═════ TEXTO DE LA PÁGINA

Ser voluntario en Valencia, una experiencia intensa y privilegiada que deja huella.
Testimonio anónimo
Podría llamarme Elías, pero en esta historia lo que menos importa es mi nombre. Tan solo soy uno más de los muchos, miles de voluntarios, que acudieron a Valencia tras las inundaciones del pasado 29 de octubre. Uno más de quienes tuvimos la oportunidad de echar una mano en una situación brutal y sobrecogedora.
En mi caso fui dentro del operativo de emergencias que la Junta de Castilla y León desplazó hasta Aldaia, correspondiéndonos trabajar en las localidades de Picanya, Alaquàs y Paiporta, ciudades importantes cuyo nombre apenas habíamos oído alguna vez hasta que el agua se lo llevó todo. Una experiencia intensa y privilegiada, de las que dejan huella a pesar de haber durado apenas cuatro días.

══════════

--- DESCRIPCIÓN DEL PROBLEMA ---
Según el testimonio sobre el voluntariado en Valencia, ¿en qué localidades trabajó el operativo de emergencias de la Junta de Castilla y León?

═════ SECCIÓN DE DATOS

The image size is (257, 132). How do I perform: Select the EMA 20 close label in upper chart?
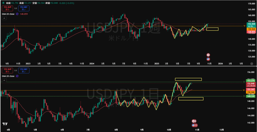pos(8,14)
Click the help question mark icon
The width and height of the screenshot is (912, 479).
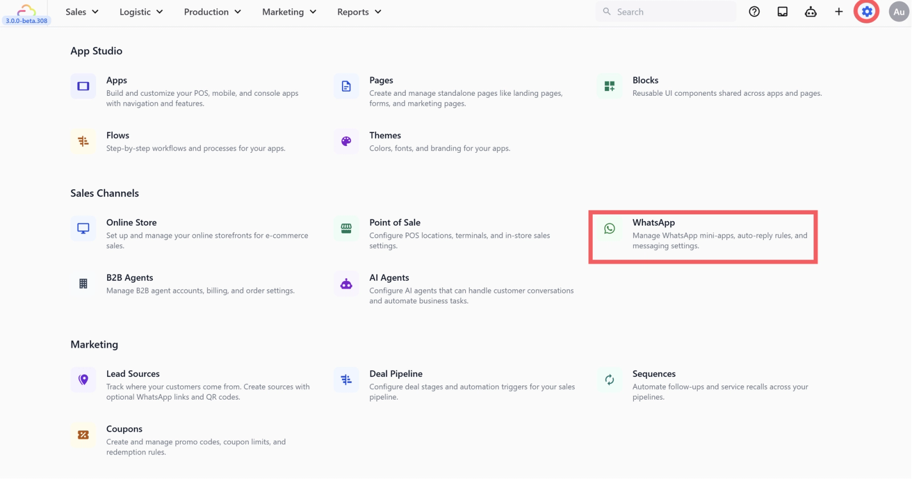[754, 11]
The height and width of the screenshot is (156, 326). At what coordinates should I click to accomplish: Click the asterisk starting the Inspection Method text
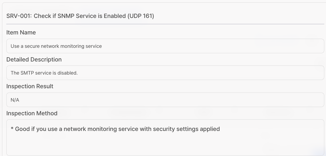coord(12,129)
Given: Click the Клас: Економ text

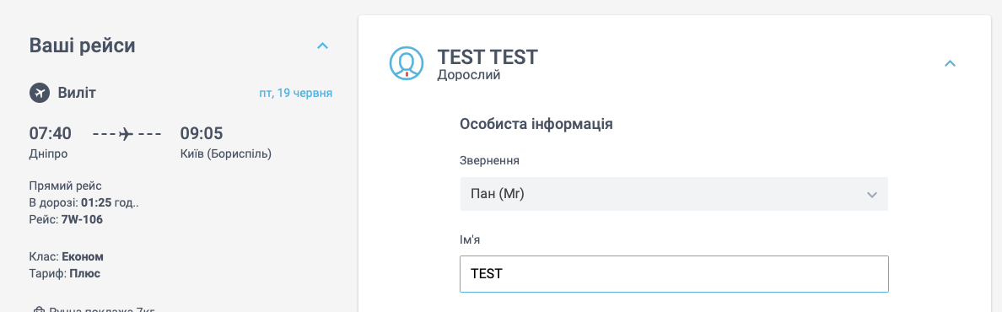Looking at the screenshot, I should point(67,256).
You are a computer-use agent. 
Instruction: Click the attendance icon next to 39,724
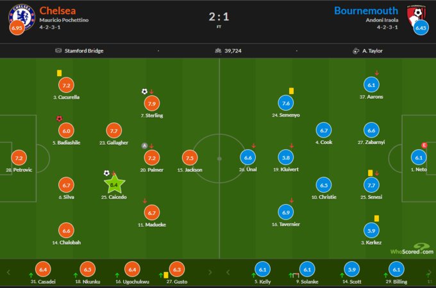pyautogui.click(x=219, y=51)
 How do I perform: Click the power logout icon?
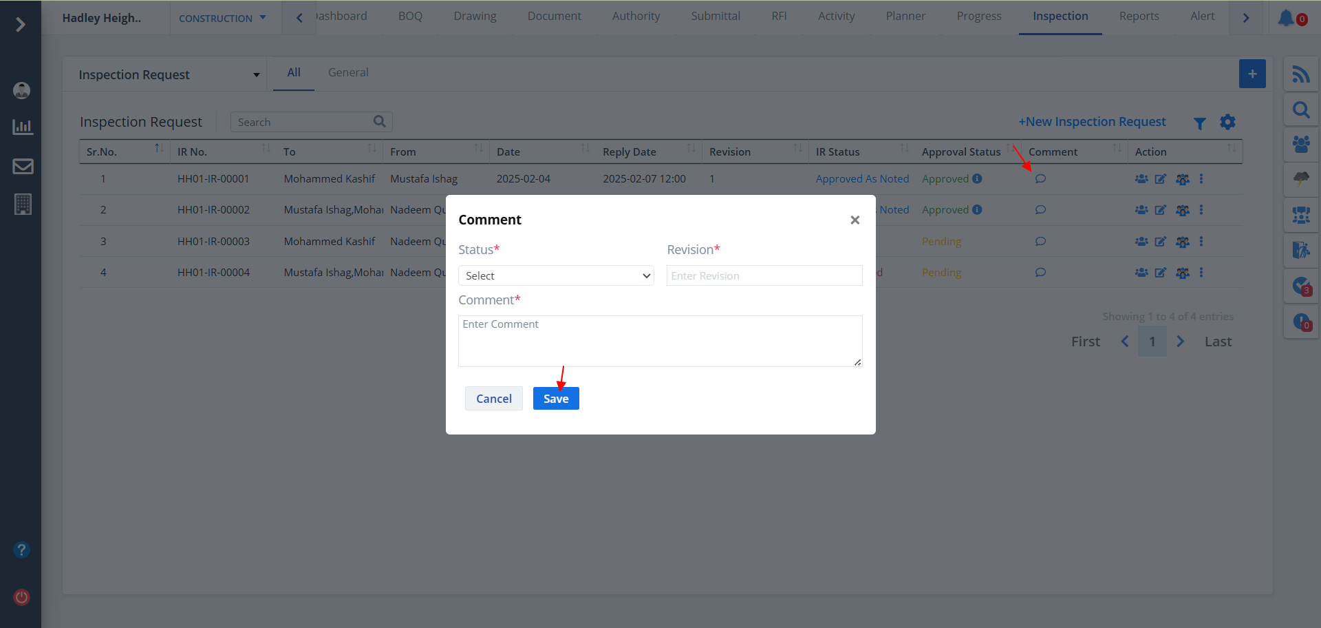21,597
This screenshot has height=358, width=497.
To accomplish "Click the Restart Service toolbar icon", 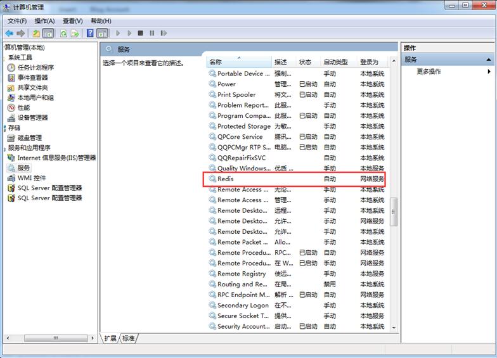I will [164, 33].
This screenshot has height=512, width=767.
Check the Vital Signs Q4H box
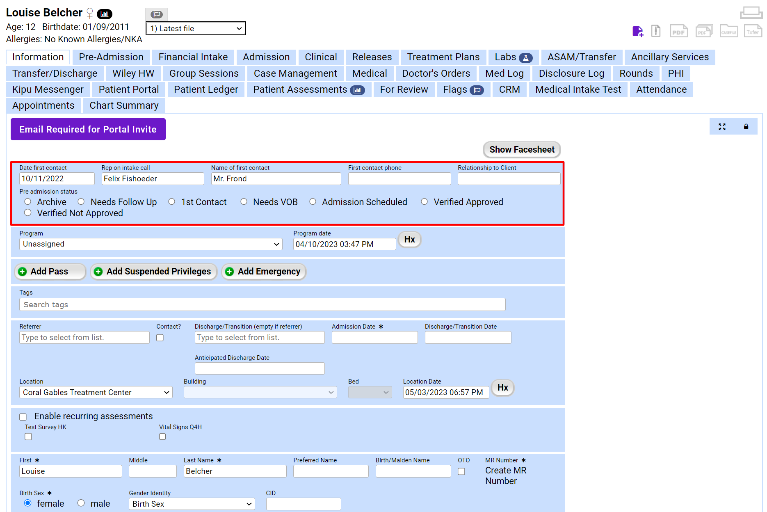[x=162, y=437]
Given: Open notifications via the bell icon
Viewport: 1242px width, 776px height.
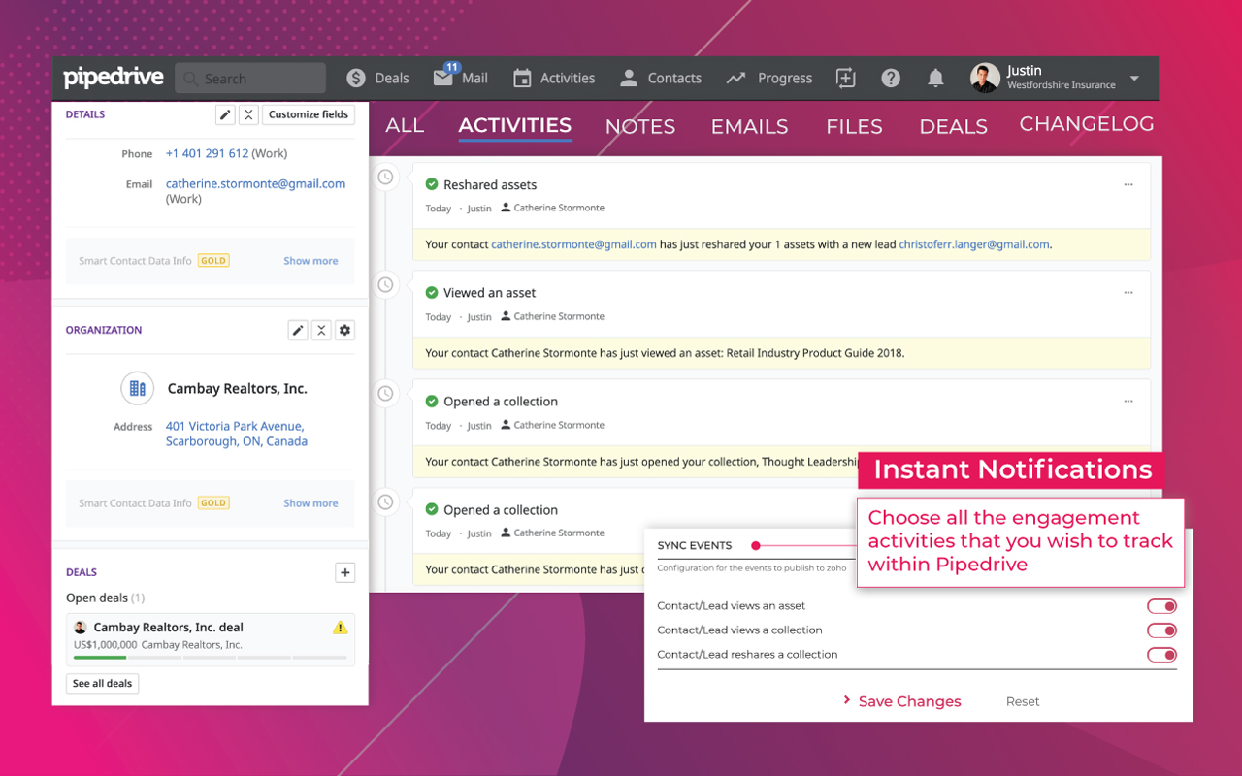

══════════

--- RESPUESTA ---
En Picanya, Alaquàs y Paiporta.